● **How to complete this task**
Going through the material below, please gather all lines with the word "מציאה" in them.

----

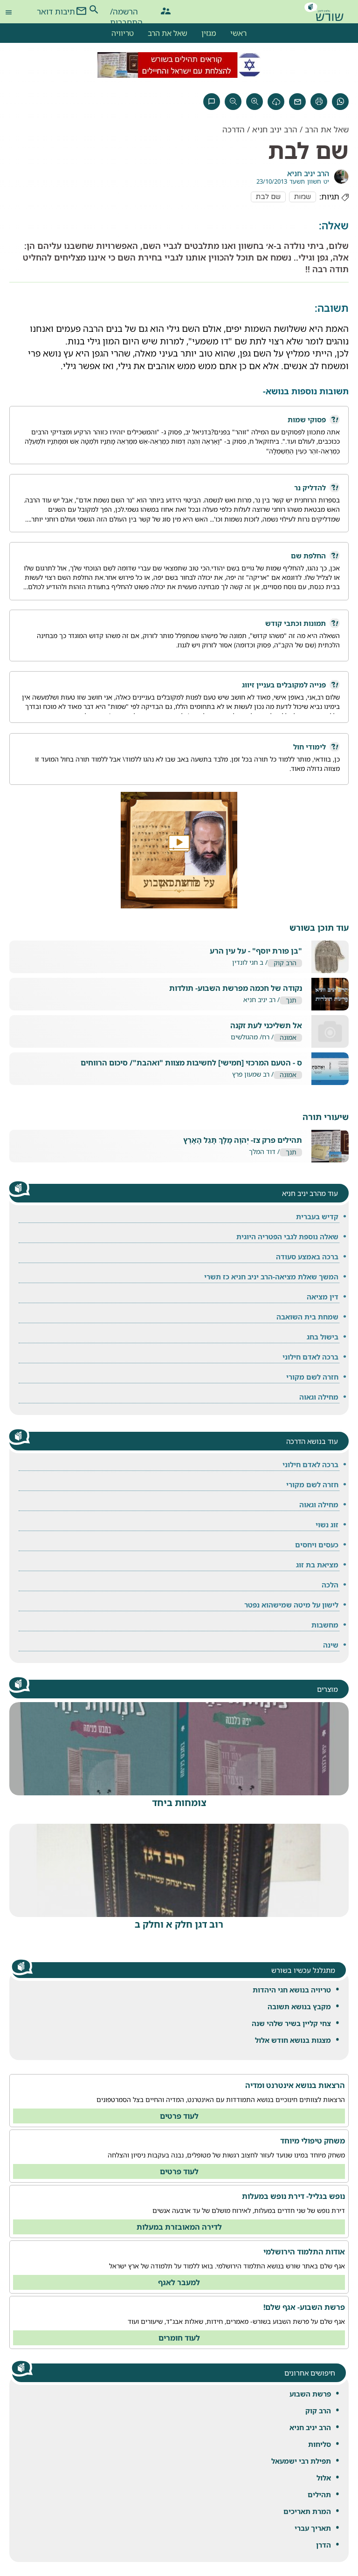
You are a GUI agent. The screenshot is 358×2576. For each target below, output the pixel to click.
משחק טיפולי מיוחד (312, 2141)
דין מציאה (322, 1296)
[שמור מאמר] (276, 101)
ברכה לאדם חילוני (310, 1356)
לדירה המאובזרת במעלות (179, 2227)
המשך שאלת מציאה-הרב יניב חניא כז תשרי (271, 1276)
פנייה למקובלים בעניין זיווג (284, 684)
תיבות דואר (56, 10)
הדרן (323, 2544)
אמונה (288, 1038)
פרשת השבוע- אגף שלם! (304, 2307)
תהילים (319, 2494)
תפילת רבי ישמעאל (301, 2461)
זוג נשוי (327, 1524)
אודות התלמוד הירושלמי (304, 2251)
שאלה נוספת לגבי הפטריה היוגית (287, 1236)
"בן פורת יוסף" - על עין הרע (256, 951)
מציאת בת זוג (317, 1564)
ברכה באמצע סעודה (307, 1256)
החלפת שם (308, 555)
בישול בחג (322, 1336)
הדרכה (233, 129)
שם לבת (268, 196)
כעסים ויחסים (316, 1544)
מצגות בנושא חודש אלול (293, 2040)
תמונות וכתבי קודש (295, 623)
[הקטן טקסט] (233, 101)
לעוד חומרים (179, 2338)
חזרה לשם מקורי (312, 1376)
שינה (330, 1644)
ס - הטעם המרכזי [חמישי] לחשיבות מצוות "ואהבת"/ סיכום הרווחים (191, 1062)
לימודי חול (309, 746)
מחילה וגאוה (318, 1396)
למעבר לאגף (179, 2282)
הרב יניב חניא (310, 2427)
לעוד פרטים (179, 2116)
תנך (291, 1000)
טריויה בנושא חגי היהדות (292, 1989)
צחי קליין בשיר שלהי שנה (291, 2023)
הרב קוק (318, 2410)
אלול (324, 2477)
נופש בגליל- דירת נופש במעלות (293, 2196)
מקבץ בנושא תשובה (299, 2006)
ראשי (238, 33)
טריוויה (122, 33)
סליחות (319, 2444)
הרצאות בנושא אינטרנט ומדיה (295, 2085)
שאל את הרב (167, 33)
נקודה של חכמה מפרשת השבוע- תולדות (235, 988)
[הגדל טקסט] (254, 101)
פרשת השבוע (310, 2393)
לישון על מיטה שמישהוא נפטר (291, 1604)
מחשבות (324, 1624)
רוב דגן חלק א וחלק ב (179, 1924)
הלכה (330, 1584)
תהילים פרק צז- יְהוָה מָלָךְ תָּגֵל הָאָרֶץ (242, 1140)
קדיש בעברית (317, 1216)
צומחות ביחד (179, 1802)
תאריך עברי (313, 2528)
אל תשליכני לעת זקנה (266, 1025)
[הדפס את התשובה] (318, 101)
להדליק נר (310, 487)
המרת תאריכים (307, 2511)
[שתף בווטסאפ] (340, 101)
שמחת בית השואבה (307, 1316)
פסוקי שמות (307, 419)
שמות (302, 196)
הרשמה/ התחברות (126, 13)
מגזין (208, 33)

----

● **Output for this exercise**
דין מציאה (322, 1296)
המשך שאלת מציאה-הרב יניב חניא כז תשרי (271, 1276)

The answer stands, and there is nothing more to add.